Why this matters: At a saddle point, the gradient is zero, so gradient descent theoretically gets stuck. In practice, the noise in mini-batch gradient estimates gives a random kick that escapes saddle points. This is a key reason why SGD performs well in practice even for non-convex problems.
import numpy as np
# Visualize a saddle point in 2D: f(x,y) = x^2 - y^2
def f(x, y): return x**2 - y**2
def grad_f(x, y): return np.array([2*x, -2*y])
# Saddle point at (0, 0): gradient is 0
origin = np.array([0.0, 0.0])
print(f"Gradient at origin: {grad_f(*origin)}") # [0, 0] - looks like minimum!
# But the Hessian reveals it is a saddle point
# Hessian = [[2, 0], [0, -2]] - one positive, one negative eigenvalue
H = np.array([[2, 0], [0, -2]])
eigenvalues = np.linalg.eigvalsh(H)
print(f"Hessian eigenvalues: {eigenvalues}") # [2, -2] → saddle point!
print("Saddle point! (mixed-sign eigenvalues of Hessian)")
# Gradient descent near saddle: tiny perturbation escapes
theta = np.array([0.001, 0.0]) # slightly off saddle
lr = 0.1
print(f"\nGradient descent near saddle:")
for step in range(5):
grad = grad_f(*theta)
theta -= lr * grad
print(f" Step {step+1}: θ={theta.round(4)}, ‖∇f‖={np.linalg.norm(grad):.4f}")

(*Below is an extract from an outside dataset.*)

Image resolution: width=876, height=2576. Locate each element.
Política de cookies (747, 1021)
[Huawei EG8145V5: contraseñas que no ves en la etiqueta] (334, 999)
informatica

# x grows (curvature positive), y stays near 0 → escapes saddle in x direction
Second-order criticality test (Hessian)
At a critical point ∇f = 0, the Hessian ∇²f tells you what type of critical point it is:
| Hessian ∇²f | Eigenvalues | Critical point type |
|---|---|---|
| Positive definite (∇²f ≻ 0) | All > 0 | Local minimum |
| Negative definite (∇²f ≺ 0) | All < 0 | Local maximum |
| Indefinite (mixed) | Some > 0, some < 0 | Saddle point |
| Positive semidefinite | All ≥ 0, some = 0 | Degenerate case |
Part 5 - Why Deep Learning Works Despite Non-Convexity
This is a central question in deep learning theory. If the loss is non-convex, why do networks consistently converge to good solutions?
Reason 1: Local minima are nearly as good as global minima
For overparameterized networks (far more parameters than data points), research suggests that most local minima have similar quality to the global minimum. The "bad" local minima essentially disappear in high dimensions.
Intuition: In 1D, a local minimum is a valley. In 1,000,000D, for a local minimum to exist, the function must curve upward in all 1,000,000 directions. This becomes exponentially rare, and when it happens, the local minimum is usually close in value to the global minimum.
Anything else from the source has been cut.